#### SHORT EXERCISE:
Rewrite every entry below, replacing "Identify" with "Determine" wherever it occurs and leaving everything else unchanged.

#### DATASET EXCERPTS:
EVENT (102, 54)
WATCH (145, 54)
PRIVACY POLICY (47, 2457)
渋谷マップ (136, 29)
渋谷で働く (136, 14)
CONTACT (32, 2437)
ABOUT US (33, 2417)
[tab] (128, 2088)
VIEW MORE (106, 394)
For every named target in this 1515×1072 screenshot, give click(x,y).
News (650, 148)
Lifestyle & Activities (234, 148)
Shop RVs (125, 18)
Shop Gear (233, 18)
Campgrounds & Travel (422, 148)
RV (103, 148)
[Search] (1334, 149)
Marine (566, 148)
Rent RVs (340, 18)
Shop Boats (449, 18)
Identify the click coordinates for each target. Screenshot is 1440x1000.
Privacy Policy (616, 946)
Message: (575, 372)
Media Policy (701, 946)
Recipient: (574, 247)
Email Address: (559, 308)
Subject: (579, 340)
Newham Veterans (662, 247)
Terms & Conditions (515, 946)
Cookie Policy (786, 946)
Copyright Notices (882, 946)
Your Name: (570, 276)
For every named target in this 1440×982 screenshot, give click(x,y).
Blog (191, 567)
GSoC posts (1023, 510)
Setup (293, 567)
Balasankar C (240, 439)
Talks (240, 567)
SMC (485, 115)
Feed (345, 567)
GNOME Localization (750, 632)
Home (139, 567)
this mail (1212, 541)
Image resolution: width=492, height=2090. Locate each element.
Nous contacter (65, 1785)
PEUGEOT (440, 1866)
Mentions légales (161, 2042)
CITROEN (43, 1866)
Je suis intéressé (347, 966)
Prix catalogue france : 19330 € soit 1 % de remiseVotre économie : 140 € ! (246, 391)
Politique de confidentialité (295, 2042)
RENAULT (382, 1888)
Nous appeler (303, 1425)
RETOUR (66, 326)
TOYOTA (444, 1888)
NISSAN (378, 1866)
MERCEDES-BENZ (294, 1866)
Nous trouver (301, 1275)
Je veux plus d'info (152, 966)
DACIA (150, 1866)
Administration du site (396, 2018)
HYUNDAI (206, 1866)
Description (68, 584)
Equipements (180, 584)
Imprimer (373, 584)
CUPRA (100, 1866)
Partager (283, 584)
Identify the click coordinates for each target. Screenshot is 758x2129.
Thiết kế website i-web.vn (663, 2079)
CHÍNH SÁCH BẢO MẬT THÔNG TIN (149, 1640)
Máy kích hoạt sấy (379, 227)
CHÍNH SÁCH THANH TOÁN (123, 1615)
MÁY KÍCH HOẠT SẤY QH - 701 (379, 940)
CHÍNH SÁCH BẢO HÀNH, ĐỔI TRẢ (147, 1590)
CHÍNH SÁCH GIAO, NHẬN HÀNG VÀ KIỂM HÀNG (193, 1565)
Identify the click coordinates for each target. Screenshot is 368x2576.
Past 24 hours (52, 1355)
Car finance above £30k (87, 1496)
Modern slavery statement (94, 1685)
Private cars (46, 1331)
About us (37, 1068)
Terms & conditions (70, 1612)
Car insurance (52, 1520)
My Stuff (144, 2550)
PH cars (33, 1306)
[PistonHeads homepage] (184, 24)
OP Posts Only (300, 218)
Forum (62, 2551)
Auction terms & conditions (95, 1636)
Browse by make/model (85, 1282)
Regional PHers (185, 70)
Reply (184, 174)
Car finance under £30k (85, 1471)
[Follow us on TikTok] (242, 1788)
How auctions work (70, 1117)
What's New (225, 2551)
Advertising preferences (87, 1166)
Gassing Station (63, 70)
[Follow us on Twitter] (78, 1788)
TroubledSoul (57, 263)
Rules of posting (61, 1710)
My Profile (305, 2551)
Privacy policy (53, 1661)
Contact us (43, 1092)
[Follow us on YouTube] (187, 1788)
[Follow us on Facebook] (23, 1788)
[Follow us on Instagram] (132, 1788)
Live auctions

#### TASK OUTPUT:
EVENT (102, 54)
WATCH (145, 54)
PRIVACY POLICY (47, 2457)
渋谷マップ (136, 29)
渋谷で働く (136, 14)
CONTACT (32, 2437)
ABOUT US (33, 2417)
[tab] (128, 2088)
VIEW MORE (106, 394)
For every named target in this 1515×1072 screenshot, give click(x,y).
News (650, 148)
Lifestyle & Activities (234, 148)
Shop RVs (125, 18)
Shop Gear (233, 18)
Campgrounds & Travel (422, 148)
RV (103, 148)
[Search] (1334, 149)
Marine (566, 148)
Rent RVs (340, 18)
Shop Boats (449, 18)
Determine the click coordinates for each target. Screenshot is 1440x1000.
Privacy Policy (616, 946)
Message: (575, 372)
Media Policy (701, 946)
Recipient: (574, 247)
Email Address: (559, 308)
Subject: (579, 340)
Newham Veterans (662, 247)
Terms & Conditions (515, 946)
Cookie Policy (786, 946)
Copyright Notices (882, 946)
Your Name: (570, 276)
For every named target in this 1440×982 screenshot, give click(x,y).
Blog (191, 567)
GSoC posts (1023, 510)
Setup (293, 567)
Balasankar C (240, 439)
Talks (240, 567)
SMC (485, 115)
Feed (345, 567)
GNOME Localization (750, 632)
Home (139, 567)
this mail (1212, 541)
Image resolution: width=492, height=2090. Locate each element.
Nous contacter (65, 1785)
PEUGEOT (440, 1866)
Mentions légales (161, 2042)
CITROEN (43, 1866)
Je suis intéressé (347, 966)
Prix catalogue france : 19330 € soit 1 % de remiseVotre économie : 140 € ! (246, 391)
Politique de confidentialité (295, 2042)
RENAULT (382, 1888)
Nous appeler (303, 1425)
RETOUR (66, 326)
TOYOTA (444, 1888)
NISSAN (378, 1866)
MERCEDES-BENZ (294, 1866)
Nous trouver (301, 1275)
Je veux plus d'info (152, 966)
DACIA (150, 1866)
Administration du site (396, 2018)
HYUNDAI (206, 1866)
Description (68, 584)
Equipements (180, 584)
Imprimer (373, 584)
CUPRA (100, 1866)
Partager (283, 584)
Determine the click coordinates for each target. Screenshot is 758x2129.
Thiết kế website i-web.vn (663, 2079)
CHÍNH SÁCH BẢO MẬT THÔNG TIN (149, 1640)
Máy kích hoạt sấy (379, 227)
CHÍNH SÁCH THANH TOÁN (123, 1615)
MÁY KÍCH HOẠT SẤY QH - 701 (379, 940)
CHÍNH SÁCH BẢO HÀNH, ĐỔI TRẢ (147, 1590)
CHÍNH SÁCH GIAO, NHẬN HÀNG VÀ KIỂM HÀNG (193, 1565)
Determine the click coordinates for each target. Screenshot is 368x2576.
Past 24 hours (52, 1355)
Car finance above £30k (87, 1496)
Modern slavery statement (94, 1685)
Private cars (46, 1331)
About us (37, 1068)
Terms & conditions (70, 1612)
Car insurance (52, 1520)
My Stuff (144, 2550)
PH cars (33, 1306)
[PistonHeads homepage] (184, 24)
OP Posts Only (300, 218)
Forum (62, 2551)
Auction terms & conditions (95, 1636)
Browse by make/model (85, 1282)
Regional PHers (185, 70)
Reply (184, 174)
Car finance under £30k (85, 1471)
[Follow us on TikTok] (242, 1788)
How auctions work (70, 1117)
What's New (225, 2551)
Advertising preferences (87, 1166)
Gassing Station (63, 70)
[Follow us on Twitter] (78, 1788)
TroubledSoul (57, 263)
Rules of posting (61, 1710)
My Profile (305, 2551)
Privacy policy (53, 1661)
Contact us (43, 1092)
[Follow us on YouTube] (187, 1788)
[Follow us on Facebook] (23, 1788)
[Follow us on Instagram] (132, 1788)
Live auctions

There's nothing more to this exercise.